1950年代後半に「サード・ストリーム」なる言葉が誕生します。日本語では第三の流れとでも訳すのでしょうか。米国の現代音楽作家ガンサー・シュラーが提唱した言葉で、要するにクラシックとジャズの融合です。即興を中心とするジャズは多ジャンルと相性が良いです。

 マイルス・デイヴィスのポピュラリティーを高めようとメジャーらしいことを考えていたコロムビア・レコードのジョージ・アヴァキャンは、この第三の流れに触発されて、マイルスをビッグ・バンドと共演させることを考え出します。この時代ならではですね。

 こうなるとギル・エヴァンスの出番です。後に「マイルスの知恵袋」とまで言われるようになるギルは、マイルスと問題作「クールの誕生」を作り上げた仲です。マイルスはギルについて、「オレが初めて知り合った、肌の色を気にしない白人だった」と絶賛しています。

 「クールの誕生」制作以後も、二人は時々会っており、「何か一緒にやろうという話になって『マイルス・アヘッド』のコンセプトを思いついたんだ」とマイルスは語ります。コロムビア側の説明と微妙に食い違いますが、いずれにせよ、二人のコラボになる本作が誕生しました。

 バンド編成はトランペット5本、トロンボーン4本、フレンチ・ホルン2本、チューバ1本と金管が12人、加えて木管4人にベース、ドラムス。ここにマイルスを加えて総勢19名の大所帯です。アレンジと指揮はもちろんギル・エヴァンスです。

 録音は1957年5月に3日間を費やして行われており、そこで若干の異動があります。人の入れ替えに加えて、3日目のみウィントン・ケリーのピアノが入っています。そこで初めてピアノですから、このバンドの性格が分かるというものです。

 このバンドの中で、ソリストはマイルスのみです。ここではメロウな響きを求めてトランペットではなくフリューゲルホーンを選択したマイルスがビッグ・バンドをバックに端正なソロを披露しています。マラソン・セッションなどとはまるで異なる作風です。

 バンド・メンバーはほとんどギルが集めてきたスタジオ・ミュージシャンで、当時マイルスと一緒に演奏していた仲間からはベースのポール・チェンバースとドラムスのアート・テイラーが参加しているのみです。他には私の知る名前としてはリー・コニッツがあります。

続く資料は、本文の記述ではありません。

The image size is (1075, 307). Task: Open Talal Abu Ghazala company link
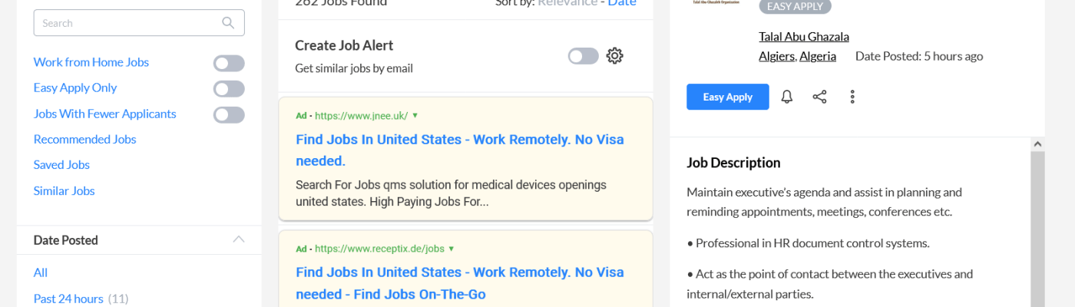coord(803,37)
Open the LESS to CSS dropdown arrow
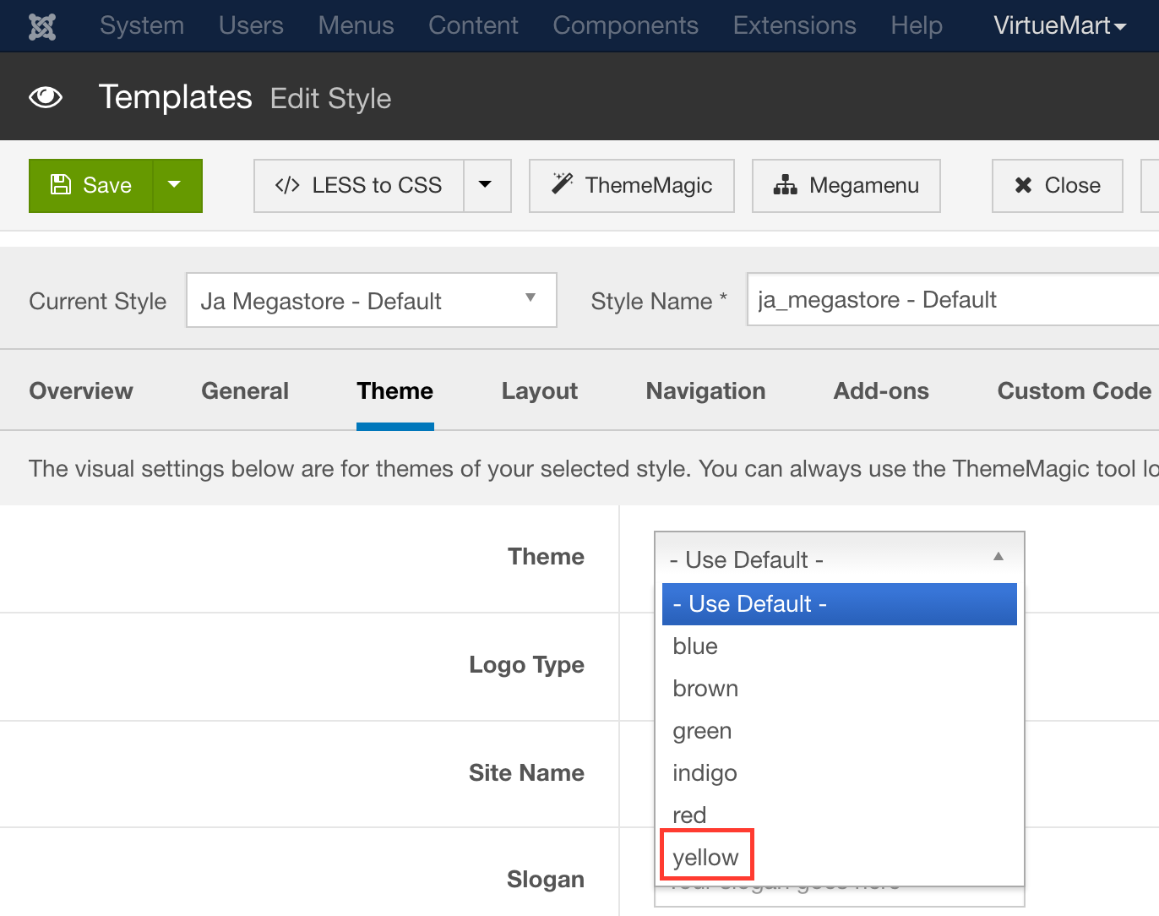Image resolution: width=1159 pixels, height=916 pixels. 486,185
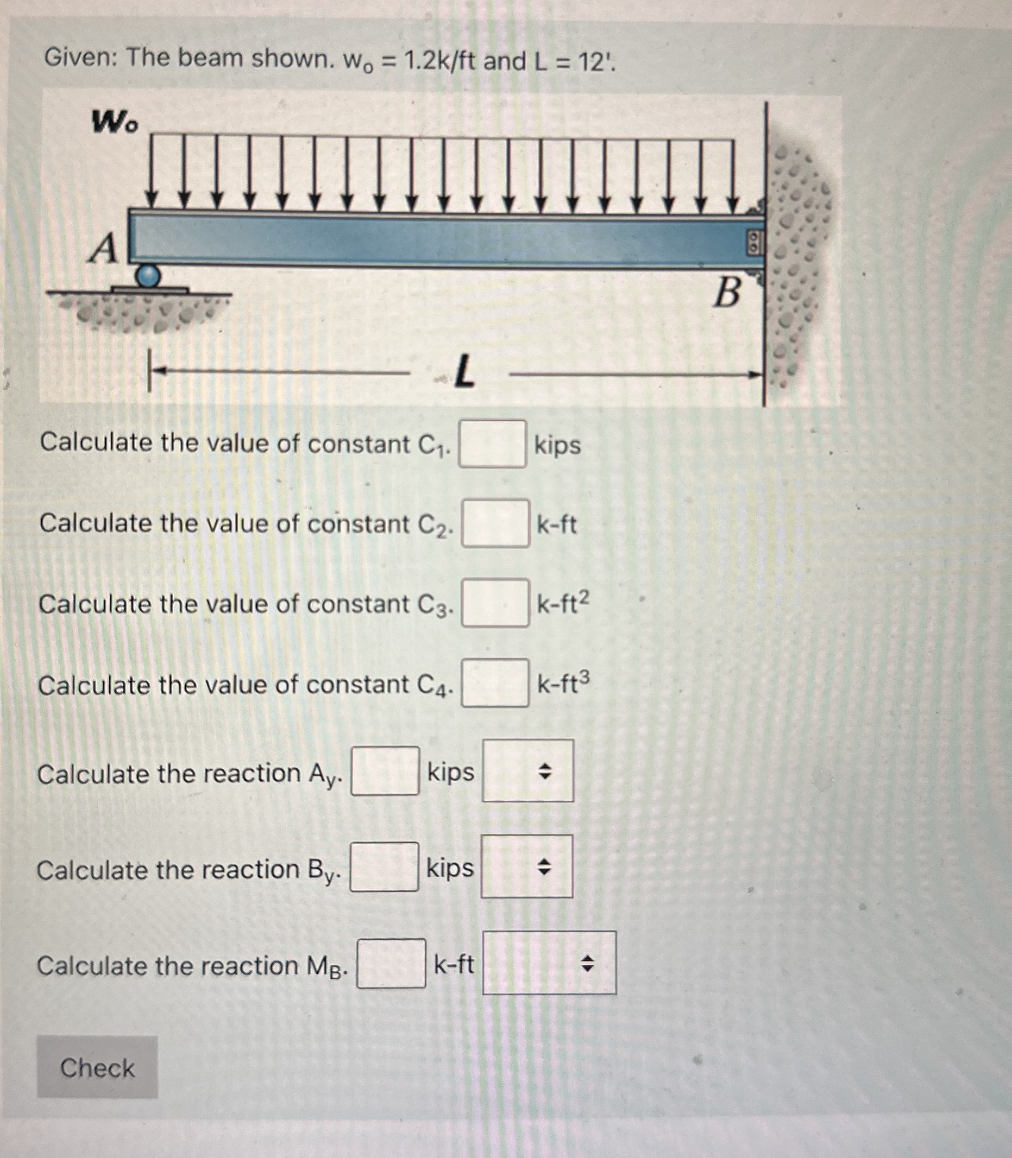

 「ギルは細心で創造的だから、一緒にやるのは大好きだった。アレンジも全面的に信頼していた」とギルの役割は大きいです。このアルバムを通して「ギルとオレは音楽的に特別なものを持っていると、はっきり自覚した」マイルスです。

 とてもクールで端正な演奏です。ビバップの喧騒とは一線を画する美しい音楽はまさにサード・ストリーム的です。ギルは夜中に突然電話をしてきて「「もし落ち込んだらね、マイルス、『スプリングスヴィル』を聴けばいいんだ」とだけ言ったとか。本作冒頭の一曲です。

 ジャケットに白人女性を使ったことでマイルスが激怒して今のジャケットに替えられたという余計な一幕はありましたが、コロムビア側の思惑通り、このアルバムのサウンドは幅広い層に受け入れられ、マイルスの魅力を広めるには格好の作品となりました。